Copy out every line in the records below that contains the word "height".

============================================================

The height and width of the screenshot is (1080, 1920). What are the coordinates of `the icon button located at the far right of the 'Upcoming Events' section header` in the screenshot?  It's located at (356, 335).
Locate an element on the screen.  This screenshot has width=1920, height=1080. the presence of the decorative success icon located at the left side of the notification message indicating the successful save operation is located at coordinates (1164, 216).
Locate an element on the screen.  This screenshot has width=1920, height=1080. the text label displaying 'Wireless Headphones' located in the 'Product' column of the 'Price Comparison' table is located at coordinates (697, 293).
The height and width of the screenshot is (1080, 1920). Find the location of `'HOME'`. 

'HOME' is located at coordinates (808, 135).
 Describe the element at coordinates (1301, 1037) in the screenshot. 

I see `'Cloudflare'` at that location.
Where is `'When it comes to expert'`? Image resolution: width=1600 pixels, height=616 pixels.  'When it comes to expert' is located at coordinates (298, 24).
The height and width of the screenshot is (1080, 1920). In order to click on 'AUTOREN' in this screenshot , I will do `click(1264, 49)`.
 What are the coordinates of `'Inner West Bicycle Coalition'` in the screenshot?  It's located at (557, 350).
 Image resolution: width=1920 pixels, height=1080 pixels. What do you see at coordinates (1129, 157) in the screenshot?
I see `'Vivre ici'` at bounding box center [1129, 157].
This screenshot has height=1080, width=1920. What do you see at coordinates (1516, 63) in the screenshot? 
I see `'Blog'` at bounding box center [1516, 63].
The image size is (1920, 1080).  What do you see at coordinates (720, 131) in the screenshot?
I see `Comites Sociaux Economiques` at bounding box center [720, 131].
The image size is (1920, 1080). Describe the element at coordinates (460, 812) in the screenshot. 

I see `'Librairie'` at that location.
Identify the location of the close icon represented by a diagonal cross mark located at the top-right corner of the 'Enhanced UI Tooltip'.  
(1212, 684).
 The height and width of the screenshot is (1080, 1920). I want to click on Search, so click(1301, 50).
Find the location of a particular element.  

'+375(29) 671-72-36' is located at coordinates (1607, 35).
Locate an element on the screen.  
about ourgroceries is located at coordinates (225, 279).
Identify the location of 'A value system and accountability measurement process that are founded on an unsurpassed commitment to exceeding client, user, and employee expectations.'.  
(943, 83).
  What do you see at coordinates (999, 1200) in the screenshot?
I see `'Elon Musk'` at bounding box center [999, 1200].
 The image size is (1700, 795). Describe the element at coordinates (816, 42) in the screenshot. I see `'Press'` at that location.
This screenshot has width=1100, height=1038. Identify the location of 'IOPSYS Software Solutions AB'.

============================================================

*Written response:*
The height and width of the screenshot is (1080, 1920). What are the coordinates of `the icon button located at the far right of the 'Upcoming Events' section header` in the screenshot?  It's located at (356, 335).
Locate an element on the screen.  This screenshot has width=1920, height=1080. the presence of the decorative success icon located at the left side of the notification message indicating the successful save operation is located at coordinates (1164, 216).
Locate an element on the screen.  This screenshot has width=1920, height=1080. the text label displaying 'Wireless Headphones' located in the 'Product' column of the 'Price Comparison' table is located at coordinates (697, 293).
The height and width of the screenshot is (1080, 1920). Find the location of `'HOME'`. 
Where is `'When it comes to expert'`? Image resolution: width=1600 pixels, height=616 pixels.  'When it comes to expert' is located at coordinates (298, 24).
The height and width of the screenshot is (1080, 1920). In order to click on 'AUTOREN' in this screenshot , I will do `click(1264, 49)`.
 Image resolution: width=1920 pixels, height=1080 pixels. What do you see at coordinates (1129, 157) in the screenshot?
This screenshot has height=1080, width=1920. What do you see at coordinates (1516, 63) in the screenshot? 
 The height and width of the screenshot is (1080, 1920). I want to click on Search, so click(1301, 50).
This screenshot has width=1100, height=1038. Identify the location of 'IOPSYS Software Solutions AB'.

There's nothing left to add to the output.